The list is really endless and I am saying we must all stand up and say enough is enough.  All institutions of state are crumbling because the tyrant and his family continue to line their pockets handsomely with the proceeds of selling anything and everything sellable in our country; I say enough is enough.

Parents who struggle to educate their children to University level with the hope that they will get somewhere after their studies are grossly frustrated as their children return home to join them in the bondage of poverty; I say enough is enough.  Corruption has also meant that good government jobs are now an exclusive preserve of those who are well connected to the dictatorship; I say join other Ugandans in saying enough is enough to this too.

A handful of people, including some who did not even see the inside of a classroom, are now wealthy barons having grabbed land left right centre from the helpless peasants who have no voice and nowhere to go.  All these ghastly things have been happening under our very noses and Ugandans, in their trademark style, have kept quiet in a futile hope that the dictator will get power and wealth saturation and decide to return to them what rightly belongs to them.  Museveni is a man who possesses neither humility nor conscience.  For 24 years he has stepped on people’s heads unchallenged and I say join other Ugandans in saying enough is enough. 

I think this is now the greatest challenge to all citizens of that great country called Uganda. They now have to decide whether they want to stay mute, divided and aloof when their country is being torn apart; whether they want to remain subservient and subjugated slaves in their own God given land; whether they want to passively watch theirs and their children’s heritage and inheritance being destroyed; or whether they now want to stand up shoulder to shoulder as brothers and sisters and say enough is enough at the next election.

Five more years of eccentric rule by Musevini is like offering the whole country on the altar of madness as sacrificial lamb.  It is like accepting to consign our beloved country into political, social, and economic insignificance without a serious political fight.  If it comes to pass, then it will leave all of you the great citizens of our country guilty of indifference and squandering God’s gift to us.  As far as I am concerned, I think enough is enough.  We can’t take this any longer.  Not for another five or even one more year.  There comes a time when even the dead have to wake up to fight for the freedom of living.  And this is one such time.
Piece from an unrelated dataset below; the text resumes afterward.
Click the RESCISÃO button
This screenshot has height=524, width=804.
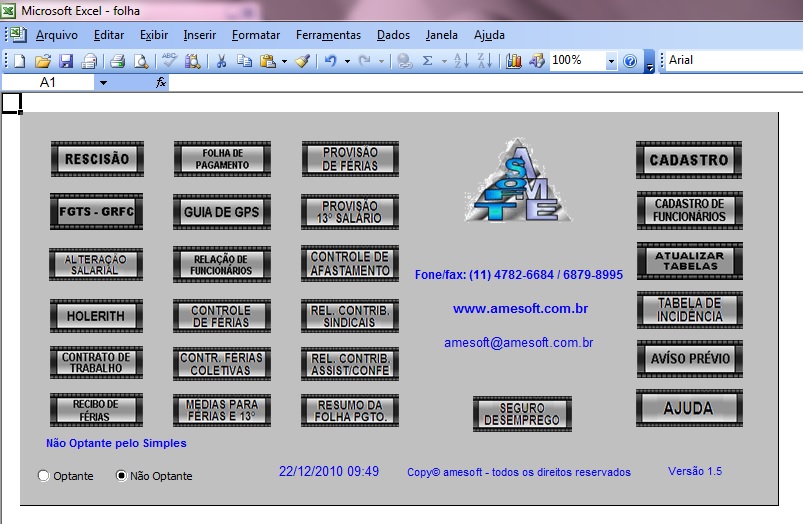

UC:  And your very last word is what?

Col. Ogole:  Uganda needs political redemption now and that can only happen with a complete overhaul of the entire socio-political and legal system forced down our throats by Gen. Museveni.  And, we now know beyond doubt that that can never happen when Museveni is still in charge of things.  He is the biggest stumbling block to Uganda’s forward march into the future; a future where freedom reigns supreme; a future where opportunities and equal opportunities exist for every single Ugandan regardless of their tribe, religion, or political leaning.